## Work instruction
Each of the entries below needs to be given again exactly.

[Collected data]
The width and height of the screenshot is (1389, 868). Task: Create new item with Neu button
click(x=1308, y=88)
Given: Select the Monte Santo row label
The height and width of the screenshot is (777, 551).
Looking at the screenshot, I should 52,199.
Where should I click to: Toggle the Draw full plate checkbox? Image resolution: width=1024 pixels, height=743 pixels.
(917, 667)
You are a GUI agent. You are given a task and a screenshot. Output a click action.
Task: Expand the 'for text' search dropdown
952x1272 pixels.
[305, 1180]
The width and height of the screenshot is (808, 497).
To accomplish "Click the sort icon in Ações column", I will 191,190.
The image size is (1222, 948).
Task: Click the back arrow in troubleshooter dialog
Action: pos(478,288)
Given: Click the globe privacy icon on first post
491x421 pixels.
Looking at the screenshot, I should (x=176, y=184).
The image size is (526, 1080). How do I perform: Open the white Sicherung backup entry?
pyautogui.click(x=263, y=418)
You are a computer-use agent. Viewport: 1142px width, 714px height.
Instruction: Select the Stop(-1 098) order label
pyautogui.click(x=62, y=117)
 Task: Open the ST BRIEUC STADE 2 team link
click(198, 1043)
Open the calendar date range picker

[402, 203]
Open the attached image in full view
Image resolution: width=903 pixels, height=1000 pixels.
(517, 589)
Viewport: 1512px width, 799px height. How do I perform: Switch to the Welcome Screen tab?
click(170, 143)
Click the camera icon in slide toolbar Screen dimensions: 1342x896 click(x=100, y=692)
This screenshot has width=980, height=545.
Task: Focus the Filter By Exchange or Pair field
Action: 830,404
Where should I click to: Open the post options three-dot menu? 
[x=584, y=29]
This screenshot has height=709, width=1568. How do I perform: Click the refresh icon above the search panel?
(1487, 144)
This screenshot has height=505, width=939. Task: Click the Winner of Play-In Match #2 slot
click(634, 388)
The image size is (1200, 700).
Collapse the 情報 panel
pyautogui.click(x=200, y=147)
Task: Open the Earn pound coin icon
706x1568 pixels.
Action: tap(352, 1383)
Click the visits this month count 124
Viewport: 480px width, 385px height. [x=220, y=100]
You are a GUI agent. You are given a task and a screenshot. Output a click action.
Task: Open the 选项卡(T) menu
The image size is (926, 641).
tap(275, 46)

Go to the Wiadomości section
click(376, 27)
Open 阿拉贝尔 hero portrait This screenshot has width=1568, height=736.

## Written reply
The width and height of the screenshot is (1389, 868). Task: Create new item with Neu button
click(x=1308, y=88)
Given: Select the Monte Santo row label
The height and width of the screenshot is (777, 551).
Looking at the screenshot, I should 52,199.
Where should I click to: Toggle the Draw full plate checkbox? Image resolution: width=1024 pixels, height=743 pixels.
(917, 667)
You are a GUI agent. You are given a task and a screenshot. Output a click action.
Task: Expand the 'for text' search dropdown
952x1272 pixels.
[305, 1180]
The width and height of the screenshot is (808, 497).
To accomplish "Click the sort icon in Ações column", I will 191,190.
The image size is (1222, 948).
Task: Click the back arrow in troubleshooter dialog
Action: pos(478,288)
Given: Click the globe privacy icon on first post
491x421 pixels.
Looking at the screenshot, I should (x=176, y=184).
The image size is (526, 1080). How do I perform: Open the white Sicherung backup entry?
pyautogui.click(x=263, y=418)
You are a computer-use agent. Viewport: 1142px width, 714px height.
Instruction: Select the Stop(-1 098) order label
pyautogui.click(x=62, y=117)
 Task: Open the ST BRIEUC STADE 2 team link
click(198, 1043)
Open the calendar date range picker

[402, 203]
Open the attached image in full view
Image resolution: width=903 pixels, height=1000 pixels.
(517, 589)
Viewport: 1512px width, 799px height. How do I perform: Switch to the Welcome Screen tab?
click(170, 143)
Click the camera icon in slide toolbar Screen dimensions: 1342x896 click(x=100, y=692)
This screenshot has width=980, height=545.
Task: Focus the Filter By Exchange or Pair field
Action: 830,404
Where should I click to: Open the post options three-dot menu? 
[x=584, y=29]
This screenshot has height=709, width=1568. How do I perform: Click the refresh icon above the search panel?
(1487, 144)
This screenshot has height=505, width=939. Task: Click the Winner of Play-In Match #2 slot
click(634, 388)
The image size is (1200, 700).
Collapse the 情報 panel
pyautogui.click(x=200, y=147)
Task: Open the Earn pound coin icon
706x1568 pixels.
Action: tap(352, 1383)
Click the visits this month count 124
Viewport: 480px width, 385px height. [x=220, y=100]
You are a GUI agent. You are given a task and a screenshot. Output a click action.
Task: Open the 选项卡(T) menu
The image size is (926, 641).
tap(275, 46)

Go to the Wiadomości section
click(376, 27)
Open 阿拉贝尔 hero portrait This screenshot has width=1568, height=736.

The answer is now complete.